Short exercise:
Rewrite the rows below, swapping "Image resolution" for "Screenshot size" and leaving everything else unchanged.
--
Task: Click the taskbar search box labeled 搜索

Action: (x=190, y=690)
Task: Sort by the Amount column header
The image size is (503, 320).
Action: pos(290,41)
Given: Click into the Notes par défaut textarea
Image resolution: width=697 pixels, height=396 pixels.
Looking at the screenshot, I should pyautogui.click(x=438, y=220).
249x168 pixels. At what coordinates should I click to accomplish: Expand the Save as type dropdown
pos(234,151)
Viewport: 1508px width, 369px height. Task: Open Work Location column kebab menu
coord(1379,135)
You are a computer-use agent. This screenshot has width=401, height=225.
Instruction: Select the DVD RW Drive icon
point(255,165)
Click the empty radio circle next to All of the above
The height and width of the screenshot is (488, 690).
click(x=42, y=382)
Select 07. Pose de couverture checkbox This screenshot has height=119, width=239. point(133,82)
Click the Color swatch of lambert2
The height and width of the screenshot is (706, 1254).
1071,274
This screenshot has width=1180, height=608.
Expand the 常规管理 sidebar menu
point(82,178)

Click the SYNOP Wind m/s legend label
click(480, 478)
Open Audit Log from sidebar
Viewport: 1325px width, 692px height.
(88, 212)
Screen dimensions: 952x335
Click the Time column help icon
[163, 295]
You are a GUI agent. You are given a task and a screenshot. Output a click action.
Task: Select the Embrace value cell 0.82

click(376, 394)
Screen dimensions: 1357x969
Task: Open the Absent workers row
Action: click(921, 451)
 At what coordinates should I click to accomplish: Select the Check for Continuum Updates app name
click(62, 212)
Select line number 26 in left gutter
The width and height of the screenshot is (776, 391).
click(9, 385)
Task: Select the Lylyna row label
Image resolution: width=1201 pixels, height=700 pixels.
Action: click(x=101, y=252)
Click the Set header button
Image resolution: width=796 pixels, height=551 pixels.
--
The response:
Task: Click the taskbar search box labeled 搜索

Action: (x=190, y=690)
Task: Sort by the Amount column header
The image size is (503, 320).
Action: pos(290,41)
Given: Click into the Notes par défaut textarea
Screenshot size: width=697 pixels, height=396 pixels.
Looking at the screenshot, I should pyautogui.click(x=438, y=220).
249x168 pixels. At what coordinates should I click to accomplish: Expand the Save as type dropdown
pos(234,151)
Viewport: 1508px width, 369px height. Task: Open Work Location column kebab menu
coord(1379,135)
You are a computer-use agent. This screenshot has width=401, height=225.
Instruction: Select the DVD RW Drive icon
point(255,165)
Click the empty radio circle next to All of the above
The height and width of the screenshot is (488, 690).
click(x=42, y=382)
Select 07. Pose de couverture checkbox This screenshot has height=119, width=239. point(133,82)
Click the Color swatch of lambert2
The height and width of the screenshot is (706, 1254).
1071,274
This screenshot has width=1180, height=608.
Expand the 常规管理 sidebar menu
point(82,178)

Click the SYNOP Wind m/s legend label
click(480, 478)
Open Audit Log from sidebar
Viewport: 1325px width, 692px height.
(88, 212)
Screen dimensions: 952x335
Click the Time column help icon
[163, 295]
You are a GUI agent. You are given a task and a screenshot. Output a click action.
Task: Select the Embrace value cell 0.82

click(376, 394)
Screen dimensions: 1357x969
Task: Open the Absent workers row
Action: click(921, 451)
 At what coordinates should I click to accomplish: Select the Check for Continuum Updates app name
click(62, 212)
Select line number 26 in left gutter
The width and height of the screenshot is (776, 391).
click(9, 385)
Task: Select the Lylyna row label
Screenshot size: width=1201 pixels, height=700 pixels.
Action: click(x=101, y=252)
Click the Set header button
Screenshot size: width=796 pixels, height=551 pixels.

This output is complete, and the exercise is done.